■ Extract ■
Sales committed to realistic demand signals grounded in customer behavior, not optimism. Operations, in turn, aligned production and staffing plans to achievable volumes. This mutual accountability reduced volatility and eliminated the costly whiplash between overproduction and under-delivery.
Process Simplification and Working Capital Control
Operational resilience was reinforced through simplification. Companies removed low-value SKUs, reduced unnecessary customization, and redesigned order-to-cash processes to accelerate billing and collections. Purchasing decisions shifted from “tribal knowledge” to demand-driven signals.
These changes had a measurable financial impact. Organizations that improved inventory management and simplified key processes frequently increased EBITDA without adding revenue, while simultaneously freeing cash, reducing waste, and restoring operating leverage.
Leadership That Rebuilt Accountability
Leadership behavior proved to be a decisive factor. Effective leaders re-established operating routines that had deteriorated during prolonged remote work and crisis management. Clear meeting cadences, defined ownership, and explicit escalation paths allowed small issues to be resolved before they became liquidity events.
The cultural shift was subtle but powerful; from “we’ll figure it out later” to “we’ll fix it now.” Accountability was no longer episodic; it was embedded.
Silverman Consulting’s Role in the Post-Stimulus Credit Cycle
As the stimulus era unwinds, Silverman Consulting increasingly serves as the bridge between lender expectations and operational reality. Silverman’s team is often engaged when liquidity tightens, not because demand has disappeared, but because execution discipline eroded during years of excess support.

(Stored data entries)
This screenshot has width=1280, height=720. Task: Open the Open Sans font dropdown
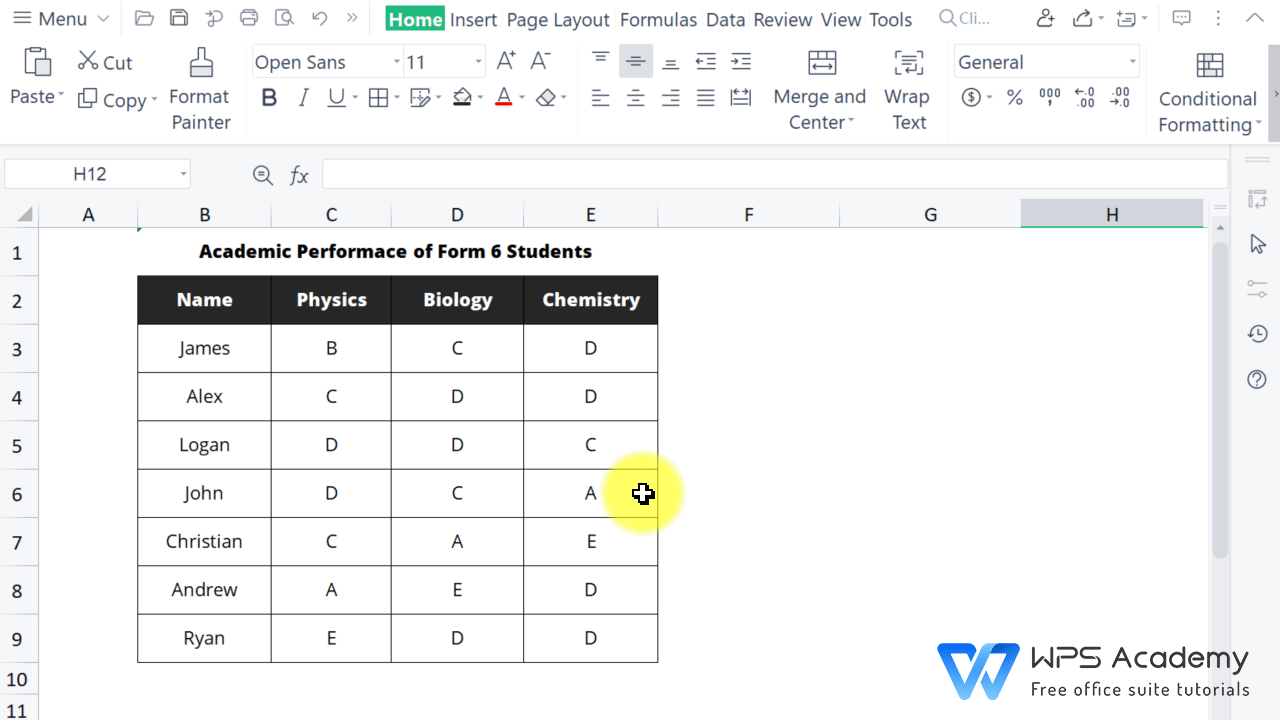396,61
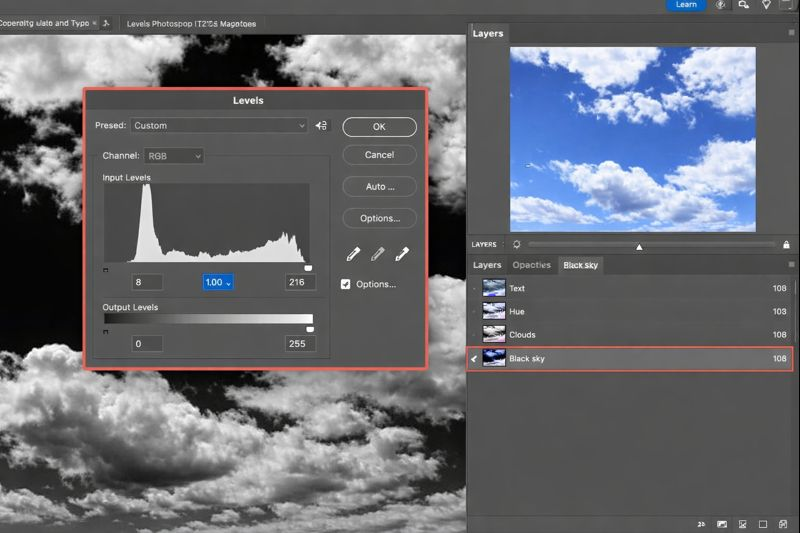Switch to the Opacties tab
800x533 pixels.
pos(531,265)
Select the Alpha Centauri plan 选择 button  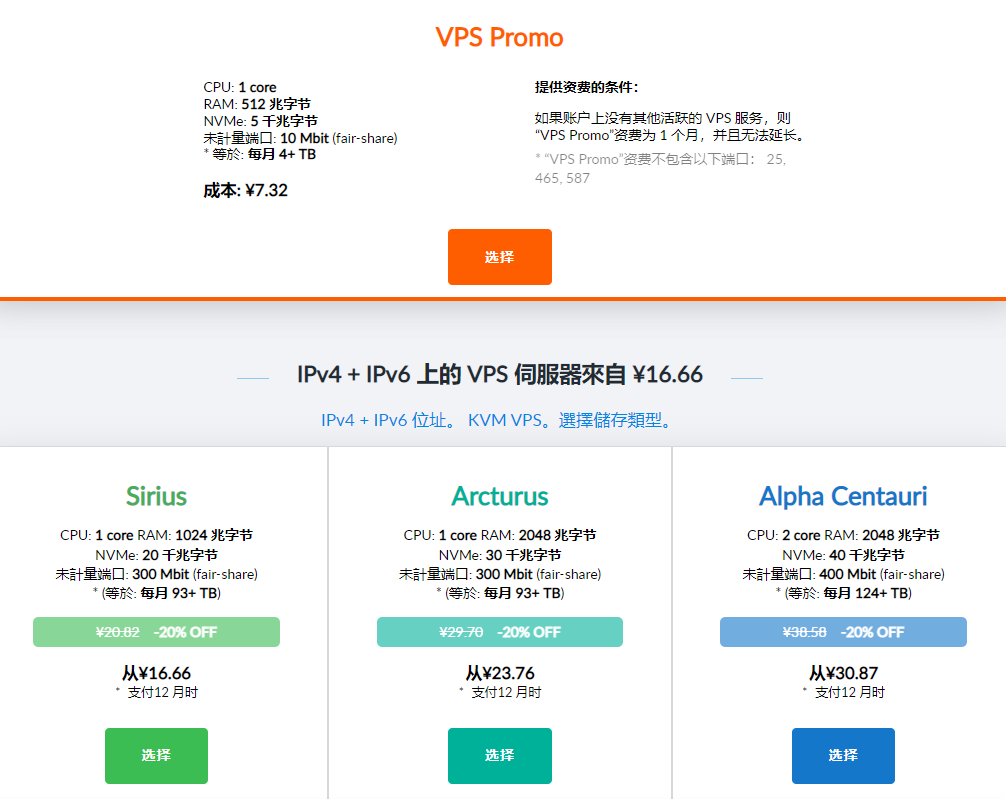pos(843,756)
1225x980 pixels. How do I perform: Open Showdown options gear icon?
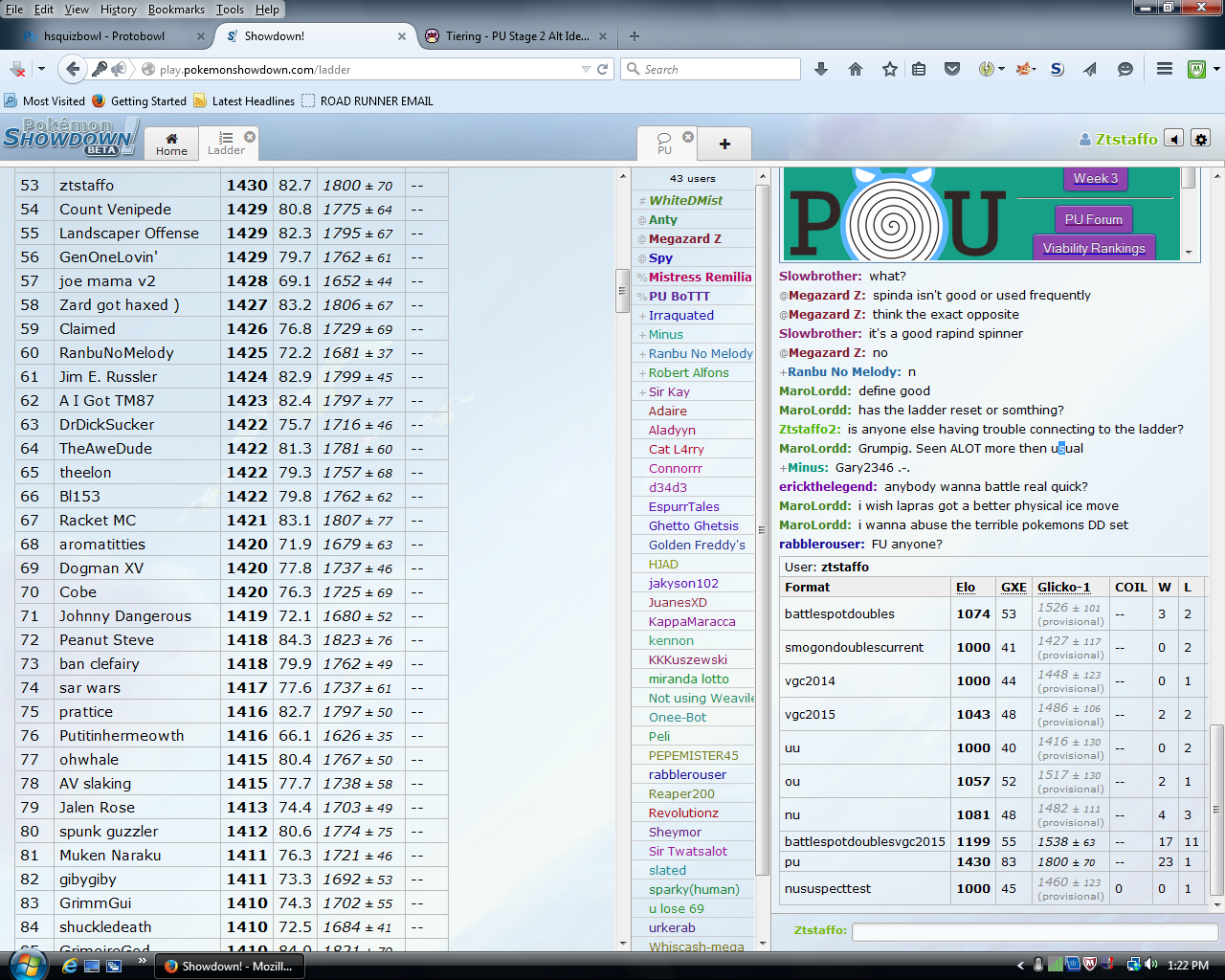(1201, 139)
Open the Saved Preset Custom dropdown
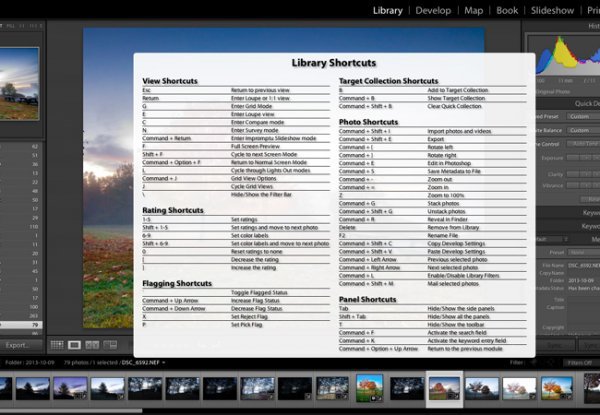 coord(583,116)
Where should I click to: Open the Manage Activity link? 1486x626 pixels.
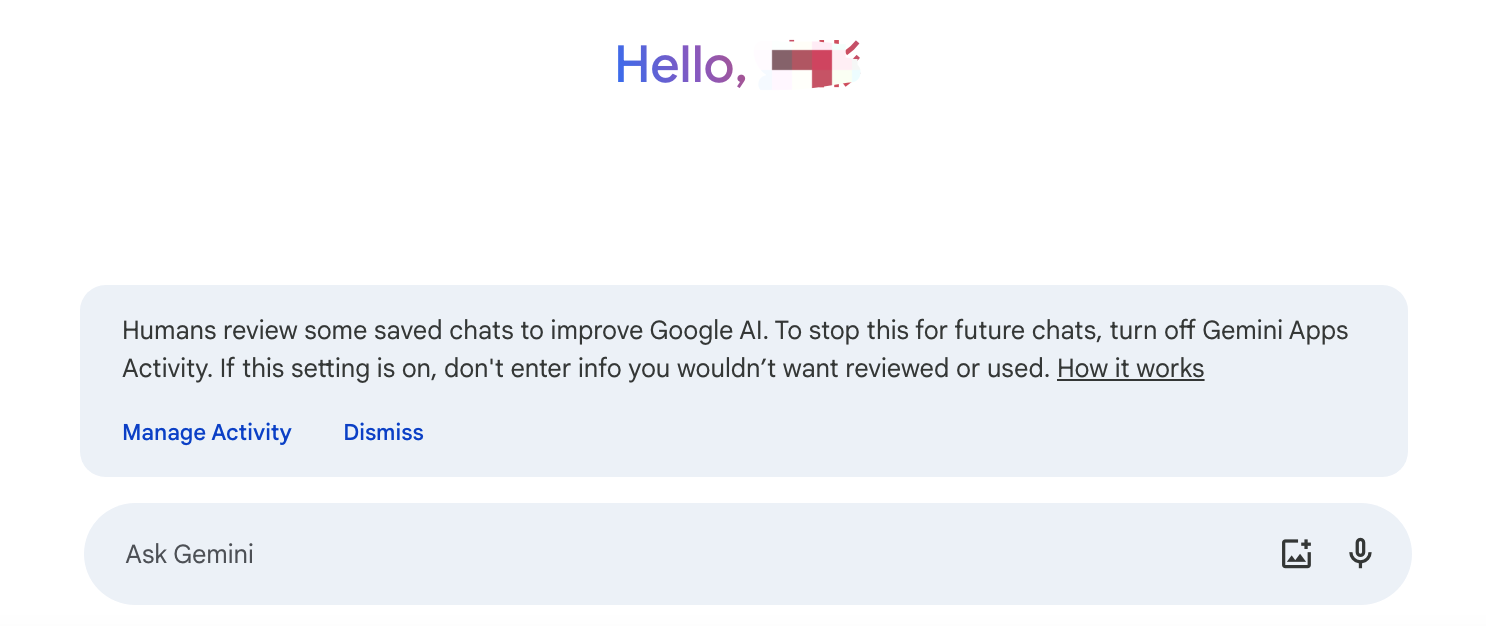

■ Using the information ■
A. Summarize the passage on post-stimulus operations in two sentences.
B. List every section heading in the passage on post-stimulus operations.
C. Carry on the passage on post-stimulus operations from its final sentence.
The records have no connection to the passage on post-stimulus operations.

■ Answer section ■
A. Companies reduced volatility by holding sales to realistic demand signals and aligning operations to achievable volumes, and they simplified processes such as SKU ranges and order-to-cash, which often raised EBITDA without added revenue while freeing cash. Leaders rebuilt accountability through clear meeting cadences, defined ownership, and explicit escalation paths, and Silverman Consulting increasingly bridges lender expectations and operational reality as the stimulus era unwinds.

B.
- Process Simplification and Working Capital Control
- Leadership That Rebuilt Accountability
- Silverman Consulting’s Role in the Post-Stimulus Credit Cycle

C.
Increasingly, engagement is occurring earlier in the credit lifecycle, before liquidity becomes constrained. In these situations, Silverman’s role is diagnostic rather than reactive. Stress-testing operating assumptions, validating cash flow durability, and identifying execution gaps while strategic and financial options remain available are critical pieces in making a diagnosis.
For lenders, early engagement preserves flexibility. Operating issues can be addressed before covenant breaches occur, borrower credibility is maintained, and corrective action can be taken without the pressure of an imminent liquidity event. In many cases, this early intervention materially improves outcomes for both borrowers and capital providers.
Silverman’s work focuses on restoring lender confidence through tangible operational controls, including weekly cash forecasting tied to drivers, labor efficiency analysis, working capital normalization, and realistic demand planning. These efforts directly inform borrowing base stability, covenant compliance, and refinancing viability.
The Central Lesson for Lenders
The post-stimulus environment is not a return to pre-2020 norms. It is a new operating baseline defined by higher labor costs, selective liquidity, and renewed emphasis on execution.
Companies that remain bankable will not be those waiting for margins to recover, but those actively rebuilding operating discipline. Those that fail to adjust will continue to consume liquidity without creating value.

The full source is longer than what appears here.